The laws, however, are not as strict in foster care cases. While judges still avoid wading into matters of religious considerations, DYFS has in its Administrative Code the requirement that the foster family “shall ensure that the child in placement is afforded the opportunity to attend religious activities and services in the community in accordance with the faith of the child’s parent.” But at least in the case of Ahmed, even when his parents were allowed supervised visits, DYFS disallowed the parents from taking the child to the nearby mosque and threatened at times to end the visits. DYFS repeatedly ignored the parents’ wishes that the religious dietary restrictions be observed by the foster family while feeding Ahmed. Such restrictions entail the prohibition on pork and liquor.
A change to New Jersey laws, we hope, will affirm rather than abrogate the duty of parents to choose and maintain the faith of their biological children because such a right is a natural one superseding those of the state. We should no longer accept the religious preference to be the right of the child only because children are inherently dependent on their parents for physical, moral, and spiritual fulfillment.
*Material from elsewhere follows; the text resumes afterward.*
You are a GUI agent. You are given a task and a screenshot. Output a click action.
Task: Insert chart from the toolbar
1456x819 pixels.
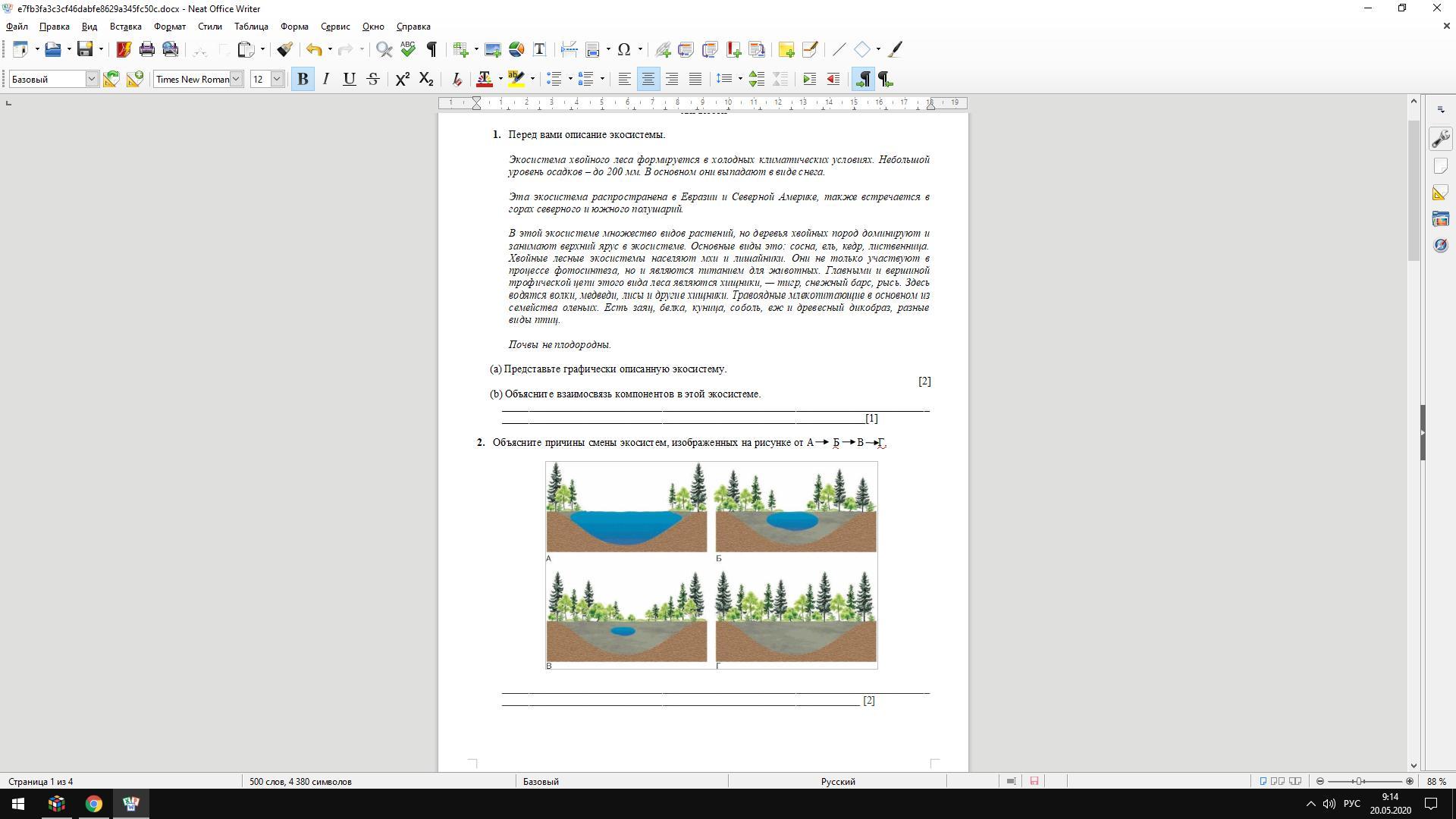point(516,50)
Fortunately, our neighboring New York State may already have the proper template for possible legislation here in New Jersey. Section 32 of Article VI of the New York Constitution States: “When any court having jurisdiction over a child shall commit it or remand it to an institution or agency or place it in the custody of any person …. Shall be placed … in an institution or agency governed by persons, or in the custody of a person, of the same religious persuasion as the child.” Even foster care regulations can guide us into a more practical solution to forced religious conversions. “ A child cared for in a family home, agency, boarding home or group home shall when practicable, be under the care or supervision of persons of the same religious faith; other than for temporary or emergency care under exceptional circumstance, no child shall be boarded by or with persons not of the same religious faith as the child. But in any case, the religion of the child must be preserved and protected …and not changed, except on the written notice of his parents.” 18 N.Y. Com. Code R & Reg. tit 18. § 441.11(2010).
The full story of Ahmed will need to be told, but other children should not have to suffer his fate. What we hope for now is a courageous effort by our lawmakers to tackle this unintended consequence of our current laws and practices. Proselytizing troubled children, camouflaged as compassionate public policy, is un-American.
Aref Assaf, PhD is president of American Arab Forum, a think-tank specializing in American Arab and Muslim affairs.